* Exercise material:
Segment Open

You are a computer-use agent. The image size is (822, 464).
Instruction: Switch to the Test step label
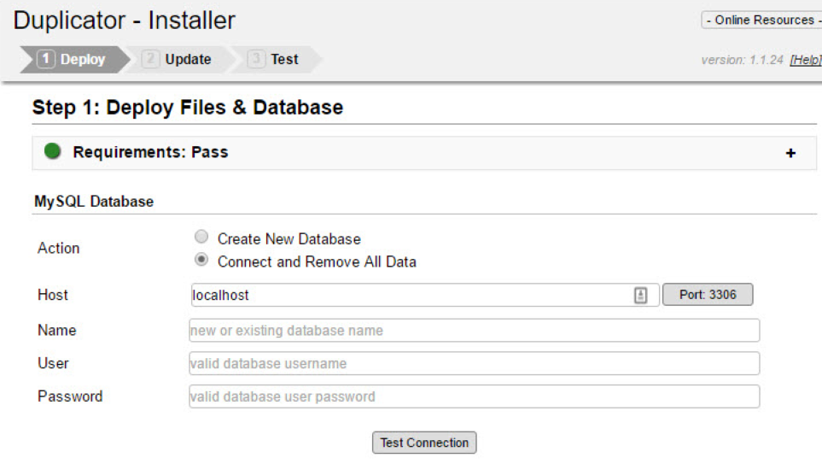pyautogui.click(x=284, y=59)
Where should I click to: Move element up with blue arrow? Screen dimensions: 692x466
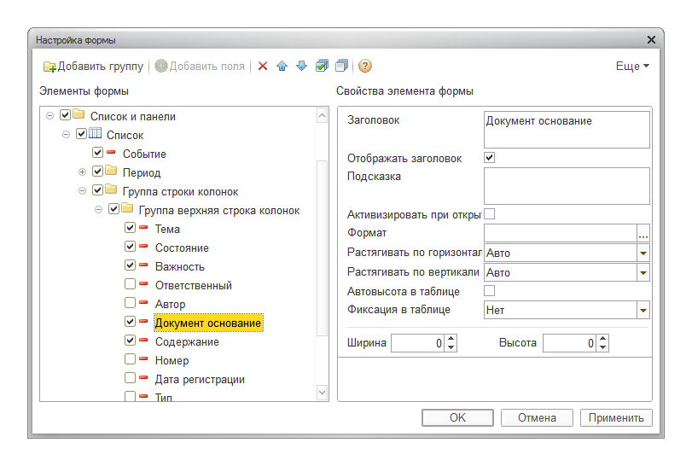click(x=282, y=67)
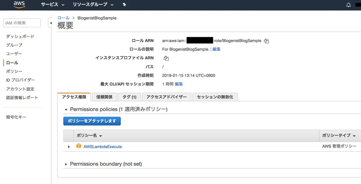Click 編集 link next to role description
Screen dimensions: 361x184
pyautogui.click(x=217, y=49)
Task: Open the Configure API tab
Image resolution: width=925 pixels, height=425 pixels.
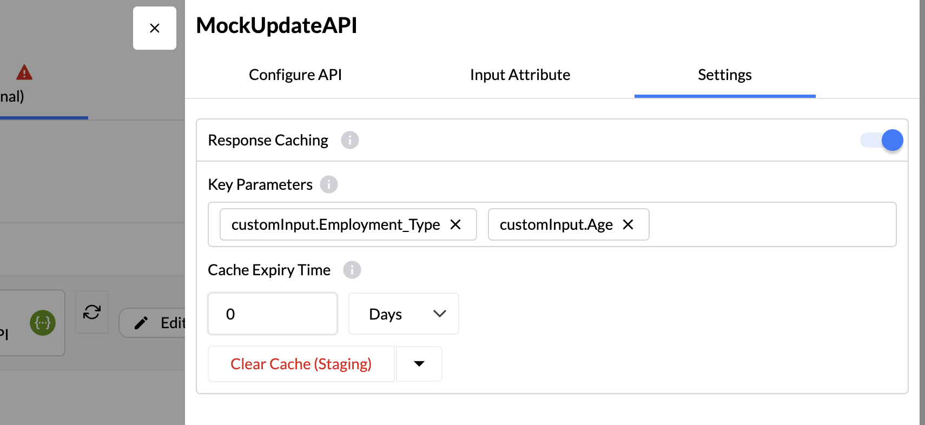Action: pos(295,75)
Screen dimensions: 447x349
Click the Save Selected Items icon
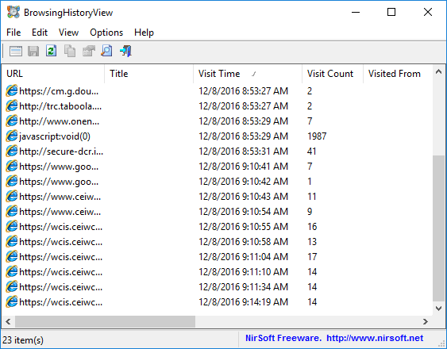tap(33, 52)
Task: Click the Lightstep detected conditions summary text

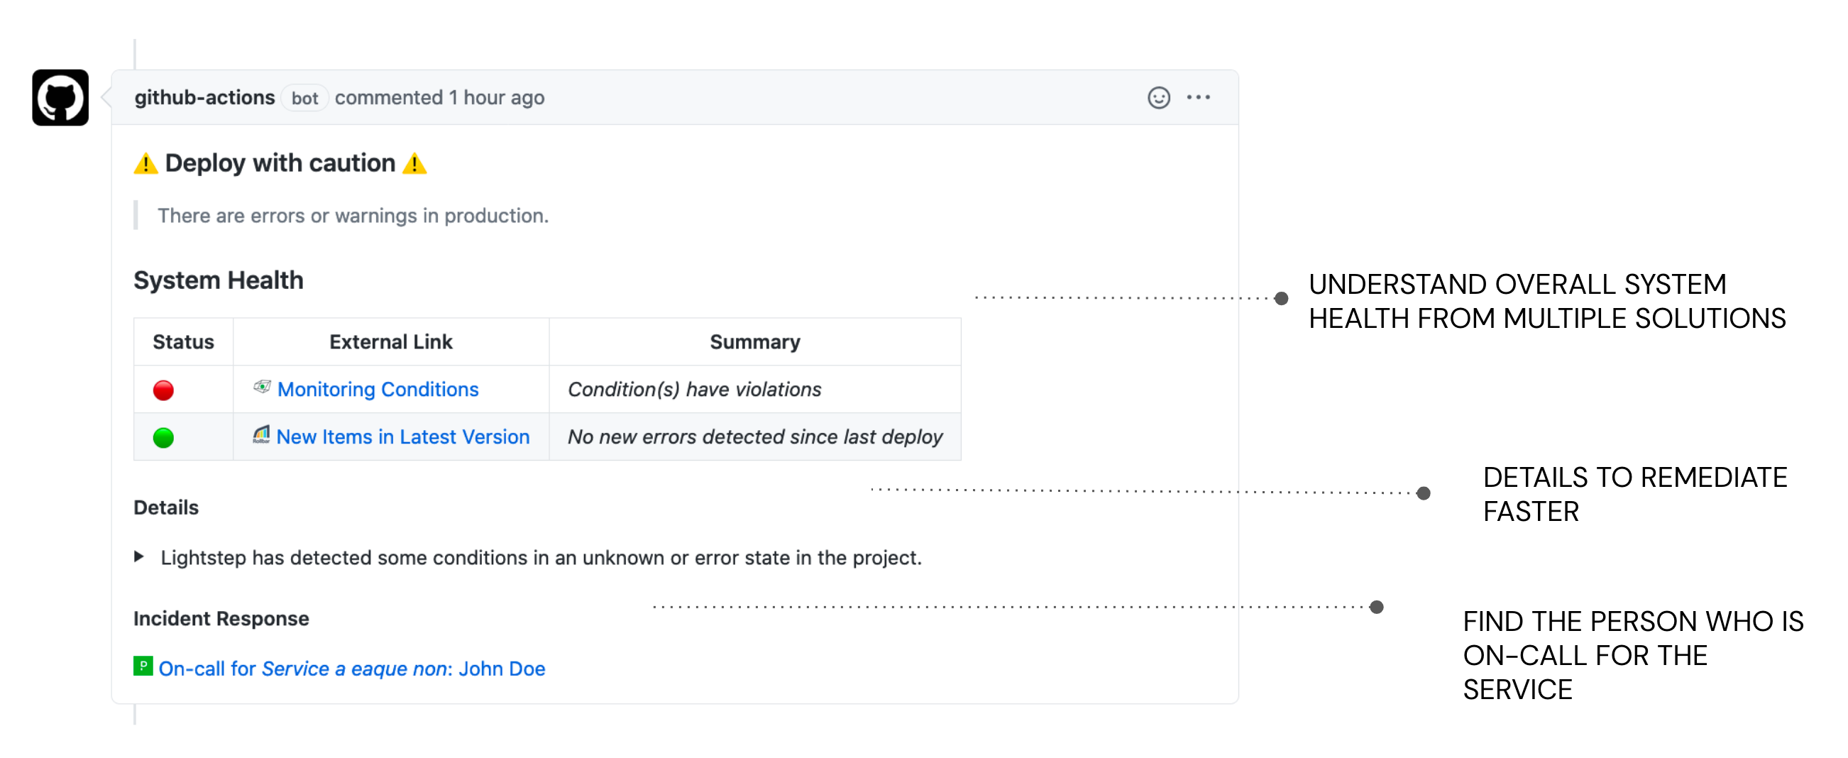Action: pos(540,557)
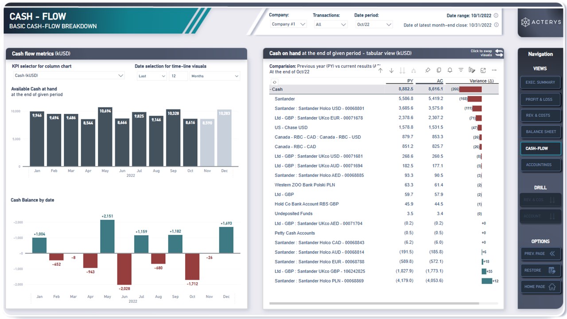
Task: Open the filter lines icon on table
Action: click(x=461, y=70)
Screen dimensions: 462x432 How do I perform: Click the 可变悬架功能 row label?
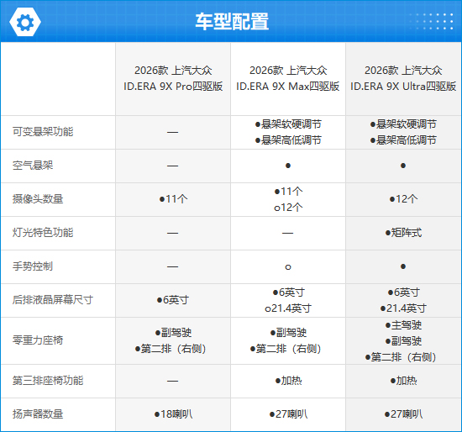coord(43,131)
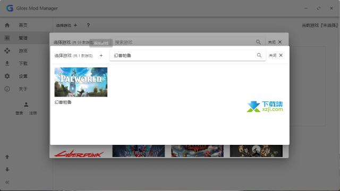This screenshot has height=191, width=340.
Task: Select the Palworld game thumbnail
Action: click(x=81, y=82)
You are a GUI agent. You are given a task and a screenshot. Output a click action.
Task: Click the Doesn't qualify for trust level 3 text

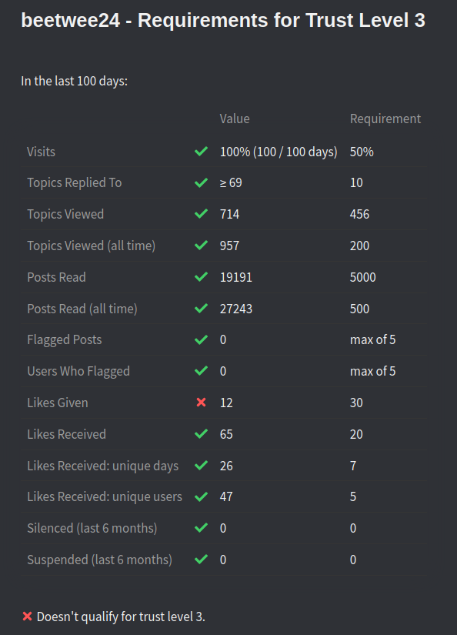(x=121, y=617)
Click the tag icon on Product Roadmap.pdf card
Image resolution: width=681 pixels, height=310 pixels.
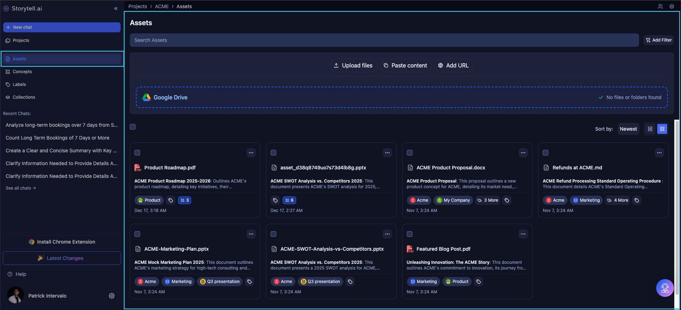[x=171, y=200]
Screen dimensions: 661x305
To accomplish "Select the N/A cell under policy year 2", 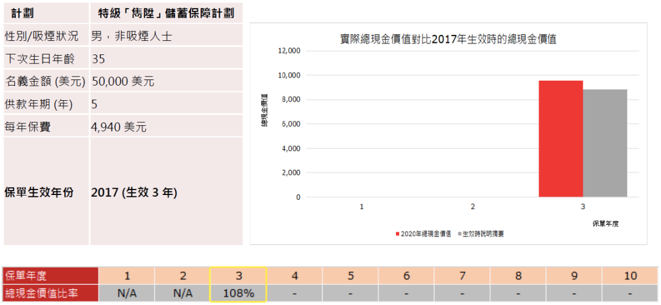I will tap(182, 293).
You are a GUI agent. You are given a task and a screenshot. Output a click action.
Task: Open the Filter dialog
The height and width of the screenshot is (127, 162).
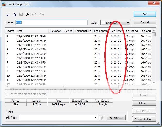coord(144,103)
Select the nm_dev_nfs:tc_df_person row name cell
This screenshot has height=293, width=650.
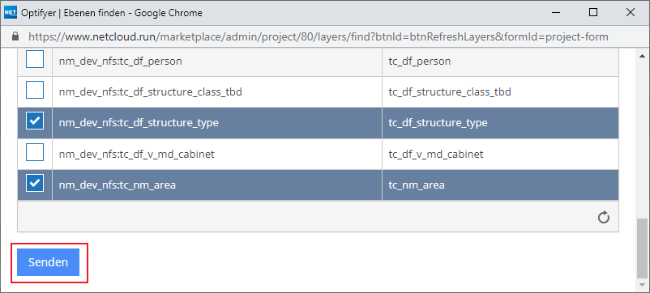(217, 62)
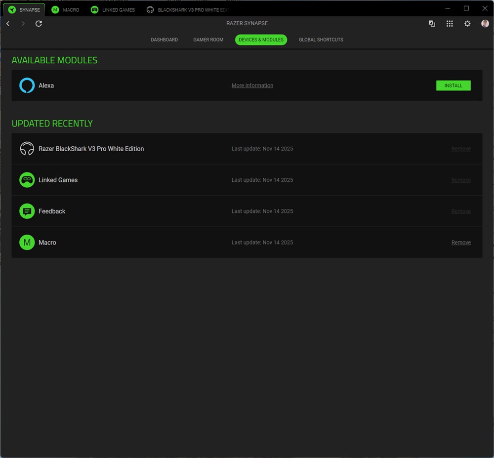Click the multi-window icon near top right
This screenshot has height=458, width=494.
[x=432, y=24]
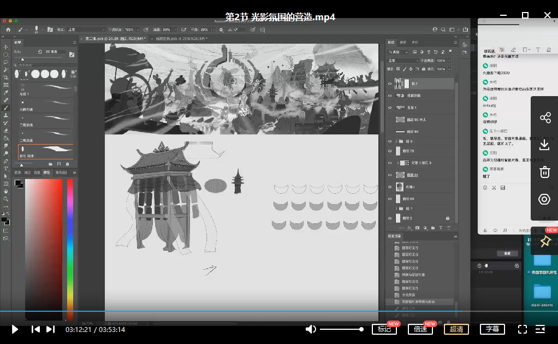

Segment Closed

* Task objective:
Taking the entries above, copy word for word the lines from the one with "Screen dimensions: 447x349" up to and including the one with "Screen dimensions: 661x305", without any picture.

* Exercise solution:
Screen dimensions: 447x349
Click the Save Selected Items icon
tap(33, 52)
Task: Click the Lightstep detected conditions summary text

Action: pos(540,557)
Task: Open the filter lines icon on table
Action: click(x=461, y=70)
Screen dimensions: 462x432 How do I perform: Click the 可变悬架功能 row label?
coord(43,131)
This screenshot has height=191, width=340.
Task: Select the Palworld game thumbnail
Action: click(x=81, y=82)
You are a GUI agent. You are given a task and a screenshot. Output a click action.
Task: Click the Doesn't qualify for trust level 3 text

(x=121, y=617)
Click the tag icon on Product Roadmap.pdf card
Image resolution: width=681 pixels, height=310 pixels.
[x=171, y=200]
Screen dimensions: 661x305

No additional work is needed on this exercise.